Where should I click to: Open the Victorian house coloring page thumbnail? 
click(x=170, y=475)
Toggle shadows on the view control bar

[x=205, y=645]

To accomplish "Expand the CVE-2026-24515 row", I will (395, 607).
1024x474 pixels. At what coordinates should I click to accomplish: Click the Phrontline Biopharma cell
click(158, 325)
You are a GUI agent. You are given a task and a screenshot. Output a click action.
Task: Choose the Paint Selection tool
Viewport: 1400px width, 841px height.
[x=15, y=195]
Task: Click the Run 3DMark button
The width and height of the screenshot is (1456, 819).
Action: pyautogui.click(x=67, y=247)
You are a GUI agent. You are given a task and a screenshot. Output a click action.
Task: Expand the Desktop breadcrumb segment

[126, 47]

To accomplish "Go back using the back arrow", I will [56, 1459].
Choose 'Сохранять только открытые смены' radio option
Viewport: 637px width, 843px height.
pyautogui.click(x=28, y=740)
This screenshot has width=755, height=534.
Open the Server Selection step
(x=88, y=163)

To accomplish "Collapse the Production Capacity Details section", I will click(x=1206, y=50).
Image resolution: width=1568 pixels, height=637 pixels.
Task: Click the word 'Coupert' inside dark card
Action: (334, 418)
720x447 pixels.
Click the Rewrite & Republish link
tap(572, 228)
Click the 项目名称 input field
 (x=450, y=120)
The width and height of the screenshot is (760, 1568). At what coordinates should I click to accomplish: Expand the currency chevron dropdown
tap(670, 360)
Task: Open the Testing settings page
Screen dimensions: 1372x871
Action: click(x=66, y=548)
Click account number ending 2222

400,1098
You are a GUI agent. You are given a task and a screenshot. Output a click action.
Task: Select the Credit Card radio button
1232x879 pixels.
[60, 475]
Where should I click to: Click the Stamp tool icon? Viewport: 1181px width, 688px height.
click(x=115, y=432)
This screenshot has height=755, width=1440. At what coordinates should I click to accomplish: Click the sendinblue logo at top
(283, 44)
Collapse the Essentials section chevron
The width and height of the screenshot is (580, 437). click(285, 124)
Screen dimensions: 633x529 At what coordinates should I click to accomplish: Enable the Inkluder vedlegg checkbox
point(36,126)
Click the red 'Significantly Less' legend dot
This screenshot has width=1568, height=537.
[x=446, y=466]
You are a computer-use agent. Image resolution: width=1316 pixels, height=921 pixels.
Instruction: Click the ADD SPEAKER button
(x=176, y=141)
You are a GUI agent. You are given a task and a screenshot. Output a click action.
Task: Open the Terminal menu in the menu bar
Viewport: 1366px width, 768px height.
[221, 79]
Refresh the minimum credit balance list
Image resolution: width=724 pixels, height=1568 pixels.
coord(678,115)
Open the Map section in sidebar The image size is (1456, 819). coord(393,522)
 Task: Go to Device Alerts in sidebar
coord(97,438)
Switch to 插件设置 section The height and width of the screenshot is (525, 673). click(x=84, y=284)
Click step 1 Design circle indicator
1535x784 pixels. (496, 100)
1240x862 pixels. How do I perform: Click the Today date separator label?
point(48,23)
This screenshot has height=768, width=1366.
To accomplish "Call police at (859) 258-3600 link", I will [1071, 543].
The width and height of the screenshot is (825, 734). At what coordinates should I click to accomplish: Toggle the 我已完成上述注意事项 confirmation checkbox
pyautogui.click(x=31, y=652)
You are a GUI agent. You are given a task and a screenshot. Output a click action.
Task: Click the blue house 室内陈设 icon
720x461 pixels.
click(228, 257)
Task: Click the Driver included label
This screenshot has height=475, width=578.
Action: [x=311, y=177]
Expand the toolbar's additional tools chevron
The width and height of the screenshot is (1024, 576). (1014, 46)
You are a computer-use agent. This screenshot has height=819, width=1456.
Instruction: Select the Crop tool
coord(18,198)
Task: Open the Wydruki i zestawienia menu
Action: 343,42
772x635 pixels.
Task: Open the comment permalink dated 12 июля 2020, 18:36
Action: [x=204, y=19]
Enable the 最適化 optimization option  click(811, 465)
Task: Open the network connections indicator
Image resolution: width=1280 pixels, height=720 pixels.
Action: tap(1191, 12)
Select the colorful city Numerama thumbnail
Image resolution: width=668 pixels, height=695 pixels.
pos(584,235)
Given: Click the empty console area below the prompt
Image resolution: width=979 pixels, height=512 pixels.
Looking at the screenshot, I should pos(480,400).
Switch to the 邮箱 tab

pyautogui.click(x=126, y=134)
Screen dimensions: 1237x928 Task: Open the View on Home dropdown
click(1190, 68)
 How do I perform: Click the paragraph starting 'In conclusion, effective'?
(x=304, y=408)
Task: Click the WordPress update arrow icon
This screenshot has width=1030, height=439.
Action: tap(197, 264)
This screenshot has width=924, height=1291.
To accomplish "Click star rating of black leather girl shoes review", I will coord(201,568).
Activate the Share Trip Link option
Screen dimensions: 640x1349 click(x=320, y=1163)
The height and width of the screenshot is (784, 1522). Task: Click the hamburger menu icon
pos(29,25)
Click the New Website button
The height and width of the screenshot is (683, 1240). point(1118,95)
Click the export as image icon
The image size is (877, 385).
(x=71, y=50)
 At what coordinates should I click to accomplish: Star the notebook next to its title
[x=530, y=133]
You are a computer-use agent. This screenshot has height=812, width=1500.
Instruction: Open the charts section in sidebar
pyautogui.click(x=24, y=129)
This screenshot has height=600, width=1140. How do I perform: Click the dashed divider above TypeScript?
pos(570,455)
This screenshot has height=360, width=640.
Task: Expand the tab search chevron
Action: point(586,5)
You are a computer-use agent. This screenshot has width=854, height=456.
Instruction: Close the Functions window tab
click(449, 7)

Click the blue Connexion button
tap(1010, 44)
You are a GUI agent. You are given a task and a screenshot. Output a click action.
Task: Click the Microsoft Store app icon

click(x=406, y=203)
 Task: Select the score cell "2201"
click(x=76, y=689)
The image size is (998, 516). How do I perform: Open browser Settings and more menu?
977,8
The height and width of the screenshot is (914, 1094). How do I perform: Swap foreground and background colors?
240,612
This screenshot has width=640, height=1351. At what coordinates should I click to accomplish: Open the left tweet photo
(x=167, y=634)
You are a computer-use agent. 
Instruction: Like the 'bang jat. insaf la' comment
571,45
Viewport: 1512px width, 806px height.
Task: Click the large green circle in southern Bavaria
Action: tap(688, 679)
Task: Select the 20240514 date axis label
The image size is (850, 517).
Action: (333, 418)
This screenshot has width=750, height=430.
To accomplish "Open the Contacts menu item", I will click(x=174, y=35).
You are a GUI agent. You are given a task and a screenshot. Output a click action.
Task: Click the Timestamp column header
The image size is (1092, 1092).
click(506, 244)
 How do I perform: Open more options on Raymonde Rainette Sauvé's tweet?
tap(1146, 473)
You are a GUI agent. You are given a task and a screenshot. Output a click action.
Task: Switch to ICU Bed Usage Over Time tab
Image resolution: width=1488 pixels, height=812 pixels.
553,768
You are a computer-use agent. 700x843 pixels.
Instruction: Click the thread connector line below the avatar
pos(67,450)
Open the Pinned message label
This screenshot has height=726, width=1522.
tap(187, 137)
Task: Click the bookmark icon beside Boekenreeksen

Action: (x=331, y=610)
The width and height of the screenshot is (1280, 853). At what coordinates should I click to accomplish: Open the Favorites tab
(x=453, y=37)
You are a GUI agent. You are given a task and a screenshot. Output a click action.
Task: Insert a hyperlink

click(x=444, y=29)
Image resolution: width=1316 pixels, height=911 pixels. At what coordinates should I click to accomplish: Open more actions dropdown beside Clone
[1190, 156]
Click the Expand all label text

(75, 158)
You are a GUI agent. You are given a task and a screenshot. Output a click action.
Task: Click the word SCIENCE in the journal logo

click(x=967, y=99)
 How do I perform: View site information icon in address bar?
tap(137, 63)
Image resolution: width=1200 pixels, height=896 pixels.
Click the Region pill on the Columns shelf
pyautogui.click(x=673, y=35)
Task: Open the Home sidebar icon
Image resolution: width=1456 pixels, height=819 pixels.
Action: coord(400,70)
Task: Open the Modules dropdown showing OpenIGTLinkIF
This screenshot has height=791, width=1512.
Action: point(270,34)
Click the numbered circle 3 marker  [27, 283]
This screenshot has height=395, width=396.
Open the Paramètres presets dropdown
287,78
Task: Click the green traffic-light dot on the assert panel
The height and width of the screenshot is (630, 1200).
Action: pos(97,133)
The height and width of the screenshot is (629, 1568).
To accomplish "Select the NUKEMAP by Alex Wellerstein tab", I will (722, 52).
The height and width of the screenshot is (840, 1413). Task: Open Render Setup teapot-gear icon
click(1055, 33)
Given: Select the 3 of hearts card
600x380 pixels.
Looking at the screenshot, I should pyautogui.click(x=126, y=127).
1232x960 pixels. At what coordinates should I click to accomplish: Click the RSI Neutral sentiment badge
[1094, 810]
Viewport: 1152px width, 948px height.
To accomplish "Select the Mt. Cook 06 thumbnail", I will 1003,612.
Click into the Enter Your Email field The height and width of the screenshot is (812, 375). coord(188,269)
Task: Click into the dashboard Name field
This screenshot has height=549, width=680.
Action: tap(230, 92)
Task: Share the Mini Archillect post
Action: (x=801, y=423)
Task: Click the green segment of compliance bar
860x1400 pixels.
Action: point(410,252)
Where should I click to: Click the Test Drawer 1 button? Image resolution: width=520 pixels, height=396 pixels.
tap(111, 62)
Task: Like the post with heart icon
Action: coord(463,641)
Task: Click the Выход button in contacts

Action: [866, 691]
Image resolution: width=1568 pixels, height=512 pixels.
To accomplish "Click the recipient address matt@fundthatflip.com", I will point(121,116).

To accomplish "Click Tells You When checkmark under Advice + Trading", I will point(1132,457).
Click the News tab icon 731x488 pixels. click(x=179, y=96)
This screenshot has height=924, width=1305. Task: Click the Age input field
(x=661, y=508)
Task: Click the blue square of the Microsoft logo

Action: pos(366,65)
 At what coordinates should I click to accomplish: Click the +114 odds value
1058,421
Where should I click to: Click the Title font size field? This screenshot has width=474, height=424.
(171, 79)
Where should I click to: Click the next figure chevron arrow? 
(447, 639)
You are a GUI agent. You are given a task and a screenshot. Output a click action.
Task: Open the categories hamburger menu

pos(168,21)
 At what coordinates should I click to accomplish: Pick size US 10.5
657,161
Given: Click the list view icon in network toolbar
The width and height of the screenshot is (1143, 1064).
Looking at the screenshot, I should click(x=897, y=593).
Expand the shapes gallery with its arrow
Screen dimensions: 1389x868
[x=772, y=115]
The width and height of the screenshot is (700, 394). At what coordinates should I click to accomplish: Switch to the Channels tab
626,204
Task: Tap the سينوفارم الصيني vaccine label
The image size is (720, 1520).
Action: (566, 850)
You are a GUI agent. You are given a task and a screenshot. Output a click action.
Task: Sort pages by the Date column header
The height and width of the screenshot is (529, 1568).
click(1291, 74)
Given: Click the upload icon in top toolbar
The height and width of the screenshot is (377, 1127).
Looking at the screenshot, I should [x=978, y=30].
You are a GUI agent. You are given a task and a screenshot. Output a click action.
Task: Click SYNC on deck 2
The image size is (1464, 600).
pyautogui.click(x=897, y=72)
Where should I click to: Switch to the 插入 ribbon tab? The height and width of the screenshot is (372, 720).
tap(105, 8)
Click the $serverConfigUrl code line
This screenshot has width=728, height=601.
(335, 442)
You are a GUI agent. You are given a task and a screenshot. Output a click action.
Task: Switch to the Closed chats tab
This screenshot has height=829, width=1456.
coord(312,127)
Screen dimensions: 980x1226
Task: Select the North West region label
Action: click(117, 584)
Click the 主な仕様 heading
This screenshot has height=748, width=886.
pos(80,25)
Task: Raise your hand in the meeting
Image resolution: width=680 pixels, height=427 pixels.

---*---

- Exercise: Reproduce verbatim the stretch of the material from the line containing "Where should I click to: Switch" through the final line, both ends included.

- Expected output:
Where should I click to: Switch to the 插入 ribbon tab? The height and width of the screenshot is (372, 720).
tap(105, 8)
Click the $serverConfigUrl code line
This screenshot has width=728, height=601.
(335, 442)
You are a GUI agent. You are given a task and a screenshot. Output a click action.
Task: Switch to the Closed chats tab
This screenshot has height=829, width=1456.
coord(312,127)
Screen dimensions: 980x1226
Task: Select the North West region label
Action: click(117, 584)
Click the 主な仕様 heading
This screenshot has height=748, width=886.
pos(80,25)
Task: Raise your hand in the meeting
Image resolution: width=680 pixels, height=427 pixels.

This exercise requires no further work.